● About this task: The material must be copied out exactly, line for line.

--------------------------------

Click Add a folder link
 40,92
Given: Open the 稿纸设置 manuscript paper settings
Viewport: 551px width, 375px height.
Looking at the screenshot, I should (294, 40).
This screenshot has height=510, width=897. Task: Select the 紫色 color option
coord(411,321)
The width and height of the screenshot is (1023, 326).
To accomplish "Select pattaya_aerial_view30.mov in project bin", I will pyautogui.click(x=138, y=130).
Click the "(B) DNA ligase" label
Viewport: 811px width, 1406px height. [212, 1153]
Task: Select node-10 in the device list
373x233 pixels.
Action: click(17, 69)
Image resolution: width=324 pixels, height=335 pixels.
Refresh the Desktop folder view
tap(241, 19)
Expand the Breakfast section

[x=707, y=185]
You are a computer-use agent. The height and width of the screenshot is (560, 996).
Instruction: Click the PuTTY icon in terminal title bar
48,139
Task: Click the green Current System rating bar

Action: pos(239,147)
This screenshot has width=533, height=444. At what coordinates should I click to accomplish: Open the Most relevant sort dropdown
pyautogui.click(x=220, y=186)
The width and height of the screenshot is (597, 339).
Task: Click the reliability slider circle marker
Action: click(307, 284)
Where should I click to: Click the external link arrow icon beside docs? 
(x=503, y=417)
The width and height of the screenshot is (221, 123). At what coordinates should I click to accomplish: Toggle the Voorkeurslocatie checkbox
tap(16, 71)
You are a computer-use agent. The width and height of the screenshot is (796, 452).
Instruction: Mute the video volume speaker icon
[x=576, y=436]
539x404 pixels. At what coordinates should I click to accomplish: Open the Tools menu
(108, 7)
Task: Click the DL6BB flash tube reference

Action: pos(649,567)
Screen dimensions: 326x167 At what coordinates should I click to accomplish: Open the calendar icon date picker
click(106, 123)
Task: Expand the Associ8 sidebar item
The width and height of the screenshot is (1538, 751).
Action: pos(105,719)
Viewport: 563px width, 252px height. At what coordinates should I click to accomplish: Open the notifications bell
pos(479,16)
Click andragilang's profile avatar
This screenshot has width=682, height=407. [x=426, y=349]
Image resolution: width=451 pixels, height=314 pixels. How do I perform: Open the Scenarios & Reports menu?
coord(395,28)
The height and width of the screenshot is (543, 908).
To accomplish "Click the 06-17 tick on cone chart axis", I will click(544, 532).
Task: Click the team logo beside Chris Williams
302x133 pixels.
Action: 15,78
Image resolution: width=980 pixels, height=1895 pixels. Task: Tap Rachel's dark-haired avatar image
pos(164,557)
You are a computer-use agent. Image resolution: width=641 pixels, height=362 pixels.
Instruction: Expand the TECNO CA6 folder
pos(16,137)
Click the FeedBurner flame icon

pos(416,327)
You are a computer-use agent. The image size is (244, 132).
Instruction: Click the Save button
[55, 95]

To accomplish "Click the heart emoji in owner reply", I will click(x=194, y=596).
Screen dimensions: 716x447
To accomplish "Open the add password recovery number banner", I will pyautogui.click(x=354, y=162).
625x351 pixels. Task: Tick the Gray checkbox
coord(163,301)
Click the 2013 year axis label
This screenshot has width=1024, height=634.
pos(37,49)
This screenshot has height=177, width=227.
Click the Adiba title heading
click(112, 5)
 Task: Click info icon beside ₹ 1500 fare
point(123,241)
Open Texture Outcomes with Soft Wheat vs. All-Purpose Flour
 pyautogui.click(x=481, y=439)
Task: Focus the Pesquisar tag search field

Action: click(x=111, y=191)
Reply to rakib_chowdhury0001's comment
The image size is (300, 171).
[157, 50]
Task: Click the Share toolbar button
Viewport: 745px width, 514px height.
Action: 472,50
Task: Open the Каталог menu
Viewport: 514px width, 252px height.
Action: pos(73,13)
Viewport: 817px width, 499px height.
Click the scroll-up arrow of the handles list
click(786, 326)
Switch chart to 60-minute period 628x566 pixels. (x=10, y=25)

--------------------------------

● Answer for this exercise:
Click Add a folder link
 40,92
Given: Open the 稿纸设置 manuscript paper settings
Viewport: 551px width, 375px height.
Looking at the screenshot, I should (294, 40).
This screenshot has height=510, width=897. Task: Select the 紫色 color option
coord(411,321)
The width and height of the screenshot is (1023, 326).
To accomplish "Select pattaya_aerial_view30.mov in project bin", I will pyautogui.click(x=138, y=130).
Click the "(B) DNA ligase" label
Viewport: 811px width, 1406px height. [212, 1153]
Task: Select node-10 in the device list
373x233 pixels.
Action: click(17, 69)
Image resolution: width=324 pixels, height=335 pixels.
Refresh the Desktop folder view
tap(241, 19)
Expand the Breakfast section

[x=707, y=185]
You are a computer-use agent. The height and width of the screenshot is (560, 996).
Instruction: Click the PuTTY icon in terminal title bar
48,139
Task: Click the green Current System rating bar

Action: pos(239,147)
This screenshot has width=533, height=444. At what coordinates should I click to accomplish: Open the Most relevant sort dropdown
pyautogui.click(x=220, y=186)
The width and height of the screenshot is (597, 339).
Task: Click the reliability slider circle marker
Action: click(307, 284)
Where should I click to: Click the external link arrow icon beside docs? 
(x=503, y=417)
The width and height of the screenshot is (221, 123). At what coordinates should I click to accomplish: Toggle the Voorkeurslocatie checkbox
tap(16, 71)
You are a computer-use agent. The width and height of the screenshot is (796, 452).
Instruction: Mute the video volume speaker icon
[x=576, y=436]
539x404 pixels. At what coordinates should I click to accomplish: Open the Tools menu
(108, 7)
Task: Click the DL6BB flash tube reference

Action: pos(649,567)
Screen dimensions: 326x167 At what coordinates should I click to accomplish: Open the calendar icon date picker
click(106, 123)
Task: Expand the Associ8 sidebar item
The width and height of the screenshot is (1538, 751).
Action: pos(105,719)
Viewport: 563px width, 252px height. At what coordinates should I click to accomplish: Open the notifications bell
pos(479,16)
Click andragilang's profile avatar
This screenshot has width=682, height=407. [x=426, y=349]
Image resolution: width=451 pixels, height=314 pixels. How do I perform: Open the Scenarios & Reports menu?
coord(395,28)
The height and width of the screenshot is (543, 908).
To accomplish "Click the 06-17 tick on cone chart axis", I will click(544, 532).
Task: Click the team logo beside Chris Williams
302x133 pixels.
Action: 15,78
Image resolution: width=980 pixels, height=1895 pixels. Task: Tap Rachel's dark-haired avatar image
pos(164,557)
You are a computer-use agent. Image resolution: width=641 pixels, height=362 pixels.
Instruction: Expand the TECNO CA6 folder
pos(16,137)
Click the FeedBurner flame icon

pos(416,327)
You are a computer-use agent. The image size is (244, 132).
Instruction: Click the Save button
[55, 95]

To accomplish "Click the heart emoji in owner reply", I will click(x=194, y=596).
Screen dimensions: 716x447
To accomplish "Open the add password recovery number banner", I will pyautogui.click(x=354, y=162).
625x351 pixels. Task: Tick the Gray checkbox
coord(163,301)
Click the 2013 year axis label
This screenshot has width=1024, height=634.
pos(37,49)
This screenshot has height=177, width=227.
Click the Adiba title heading
click(112, 5)
 Task: Click info icon beside ₹ 1500 fare
point(123,241)
Open Texture Outcomes with Soft Wheat vs. All-Purpose Flour
 pyautogui.click(x=481, y=439)
Task: Focus the Pesquisar tag search field

Action: click(x=111, y=191)
Reply to rakib_chowdhury0001's comment
The image size is (300, 171).
[157, 50]
Task: Click the Share toolbar button
Viewport: 745px width, 514px height.
Action: 472,50
Task: Open the Каталог menu
Viewport: 514px width, 252px height.
Action: pos(73,13)
Viewport: 817px width, 499px height.
Click the scroll-up arrow of the handles list
click(786, 326)
Switch chart to 60-minute period 628x566 pixels. (x=10, y=25)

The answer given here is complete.